The Golden Record is the debut studio album by Montreal singer and indie rock artist Little Scream, released by the Secretly Canadian label on April 11, 2011.

The album features production by Arcade Fire’s Richard Reed Parry and accompanied by Aaron Dessner of The National, Marcus Paquin of Silver Starling, Mike Feuerstack of Snailhouse, Becky Foon, formerly of Silver Mt. Zion, Patty McGee of Stars, as well as Arcade Fire's Tim Kingsbury and Sarah Neufeld (also of Bell Orchestre).

Background 
The songs on the album were written between 2001 and 2010, with Laurel Sprengelmeyer stating "At least two songs were ones conceived in their original format by my little sister and [myself] for our first band, Big Unit. So the writing is all over the place.

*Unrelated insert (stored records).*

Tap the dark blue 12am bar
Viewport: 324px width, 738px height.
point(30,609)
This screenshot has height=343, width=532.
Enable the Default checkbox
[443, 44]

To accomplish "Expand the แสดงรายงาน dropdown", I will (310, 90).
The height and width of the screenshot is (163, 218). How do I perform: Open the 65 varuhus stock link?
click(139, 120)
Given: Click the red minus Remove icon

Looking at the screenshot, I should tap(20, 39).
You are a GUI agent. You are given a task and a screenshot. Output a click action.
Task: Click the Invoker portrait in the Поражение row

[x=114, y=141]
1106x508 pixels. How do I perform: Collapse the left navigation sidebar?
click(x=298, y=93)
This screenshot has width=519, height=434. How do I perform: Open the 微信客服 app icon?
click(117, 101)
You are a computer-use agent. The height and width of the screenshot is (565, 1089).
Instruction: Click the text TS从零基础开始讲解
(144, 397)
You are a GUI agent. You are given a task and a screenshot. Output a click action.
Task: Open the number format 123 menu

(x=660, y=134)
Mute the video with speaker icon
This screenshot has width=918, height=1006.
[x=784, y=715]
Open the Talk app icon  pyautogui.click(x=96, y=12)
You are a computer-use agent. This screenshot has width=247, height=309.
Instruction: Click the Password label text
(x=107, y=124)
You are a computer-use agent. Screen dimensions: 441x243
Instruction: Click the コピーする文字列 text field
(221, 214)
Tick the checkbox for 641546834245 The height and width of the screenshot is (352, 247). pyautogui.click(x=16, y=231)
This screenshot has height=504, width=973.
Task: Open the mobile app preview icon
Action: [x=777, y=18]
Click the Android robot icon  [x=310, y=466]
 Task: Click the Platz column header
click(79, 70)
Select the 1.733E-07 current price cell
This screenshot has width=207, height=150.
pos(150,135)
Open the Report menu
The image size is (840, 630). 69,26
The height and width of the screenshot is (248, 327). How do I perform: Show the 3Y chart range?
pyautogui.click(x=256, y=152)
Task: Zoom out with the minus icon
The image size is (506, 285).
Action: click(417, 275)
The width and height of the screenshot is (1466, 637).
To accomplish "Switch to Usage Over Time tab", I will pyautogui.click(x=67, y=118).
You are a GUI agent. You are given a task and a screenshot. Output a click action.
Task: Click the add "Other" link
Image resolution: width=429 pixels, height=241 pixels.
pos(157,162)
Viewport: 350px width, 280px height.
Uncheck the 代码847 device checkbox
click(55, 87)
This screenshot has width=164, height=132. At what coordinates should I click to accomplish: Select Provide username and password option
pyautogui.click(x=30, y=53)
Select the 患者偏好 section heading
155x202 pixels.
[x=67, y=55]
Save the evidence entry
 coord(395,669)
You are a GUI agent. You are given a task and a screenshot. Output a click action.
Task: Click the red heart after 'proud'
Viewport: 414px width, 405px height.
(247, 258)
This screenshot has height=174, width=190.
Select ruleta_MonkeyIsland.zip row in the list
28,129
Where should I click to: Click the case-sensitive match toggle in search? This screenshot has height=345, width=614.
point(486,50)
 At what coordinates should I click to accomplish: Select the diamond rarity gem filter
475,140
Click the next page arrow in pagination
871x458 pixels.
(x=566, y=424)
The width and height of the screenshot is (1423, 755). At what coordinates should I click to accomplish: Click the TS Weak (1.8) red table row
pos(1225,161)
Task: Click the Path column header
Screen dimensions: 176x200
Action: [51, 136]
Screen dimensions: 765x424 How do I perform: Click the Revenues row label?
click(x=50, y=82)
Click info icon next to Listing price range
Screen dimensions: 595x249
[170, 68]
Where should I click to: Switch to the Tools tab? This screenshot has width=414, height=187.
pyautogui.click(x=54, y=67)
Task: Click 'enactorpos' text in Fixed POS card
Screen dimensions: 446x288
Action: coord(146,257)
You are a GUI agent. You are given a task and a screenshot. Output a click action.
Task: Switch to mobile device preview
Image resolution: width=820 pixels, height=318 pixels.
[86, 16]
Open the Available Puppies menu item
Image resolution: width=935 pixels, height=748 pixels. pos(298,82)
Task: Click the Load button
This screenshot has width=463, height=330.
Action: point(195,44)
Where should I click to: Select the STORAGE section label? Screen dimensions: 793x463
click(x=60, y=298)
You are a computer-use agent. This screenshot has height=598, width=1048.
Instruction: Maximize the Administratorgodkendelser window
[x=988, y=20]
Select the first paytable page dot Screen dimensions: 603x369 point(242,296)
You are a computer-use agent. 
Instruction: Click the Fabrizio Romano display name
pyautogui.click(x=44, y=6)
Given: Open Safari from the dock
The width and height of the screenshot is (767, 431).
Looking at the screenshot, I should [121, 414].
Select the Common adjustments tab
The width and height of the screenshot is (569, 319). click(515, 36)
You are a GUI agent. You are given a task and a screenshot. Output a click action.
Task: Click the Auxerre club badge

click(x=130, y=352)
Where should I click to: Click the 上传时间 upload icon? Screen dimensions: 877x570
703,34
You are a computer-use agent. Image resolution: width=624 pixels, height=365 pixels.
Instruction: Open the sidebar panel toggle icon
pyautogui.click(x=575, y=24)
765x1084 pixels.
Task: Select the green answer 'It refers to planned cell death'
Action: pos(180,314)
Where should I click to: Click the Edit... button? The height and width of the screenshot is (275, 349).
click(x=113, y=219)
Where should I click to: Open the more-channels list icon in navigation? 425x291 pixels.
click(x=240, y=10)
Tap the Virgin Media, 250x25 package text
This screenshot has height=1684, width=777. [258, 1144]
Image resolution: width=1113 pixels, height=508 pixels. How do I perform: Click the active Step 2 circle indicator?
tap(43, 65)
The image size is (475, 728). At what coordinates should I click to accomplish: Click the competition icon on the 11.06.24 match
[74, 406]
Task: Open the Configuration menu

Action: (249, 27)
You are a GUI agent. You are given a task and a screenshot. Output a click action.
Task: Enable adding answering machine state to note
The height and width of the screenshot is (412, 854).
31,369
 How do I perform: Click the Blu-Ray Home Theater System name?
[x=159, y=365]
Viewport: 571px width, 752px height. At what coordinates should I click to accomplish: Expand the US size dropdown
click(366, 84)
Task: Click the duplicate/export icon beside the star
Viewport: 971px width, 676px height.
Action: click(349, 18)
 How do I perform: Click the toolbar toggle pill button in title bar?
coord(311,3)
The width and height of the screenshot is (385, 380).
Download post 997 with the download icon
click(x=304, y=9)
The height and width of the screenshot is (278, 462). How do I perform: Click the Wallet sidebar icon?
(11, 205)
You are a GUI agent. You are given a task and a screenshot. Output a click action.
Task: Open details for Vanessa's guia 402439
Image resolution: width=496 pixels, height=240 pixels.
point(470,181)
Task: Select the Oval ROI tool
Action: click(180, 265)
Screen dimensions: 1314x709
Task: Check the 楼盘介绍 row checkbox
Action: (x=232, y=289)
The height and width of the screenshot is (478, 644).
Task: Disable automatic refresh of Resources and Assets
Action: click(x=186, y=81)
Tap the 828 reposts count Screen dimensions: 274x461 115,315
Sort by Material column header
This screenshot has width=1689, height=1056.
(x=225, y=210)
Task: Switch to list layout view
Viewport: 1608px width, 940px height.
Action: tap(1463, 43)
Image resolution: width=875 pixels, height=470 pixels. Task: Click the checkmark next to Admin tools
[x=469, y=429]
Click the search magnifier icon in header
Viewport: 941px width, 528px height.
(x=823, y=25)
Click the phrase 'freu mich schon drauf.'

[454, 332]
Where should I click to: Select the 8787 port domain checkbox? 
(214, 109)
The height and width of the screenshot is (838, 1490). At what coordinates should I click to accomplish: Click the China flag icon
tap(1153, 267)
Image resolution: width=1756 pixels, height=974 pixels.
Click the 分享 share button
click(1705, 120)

I kind of like to think of this album as a greatest hits record of my first three albums of unreleased material." They remained unrecorded and unreleased until Sprengelmeyer "forced herself to get over a painful fear of performing."

Recording 
Recording for The Golden Record began in 2009 with producer Richard Reed Parry of the band Arcade Fire. Of the recording process, Sprengelmeyer states "Because of Richard's schedule the recording process got spread out over a long period of time, almost a year and a half. The nice thing about that was that it meant we got to take a lot of time to listen carefully and think about arrangements and atmospheres for each song."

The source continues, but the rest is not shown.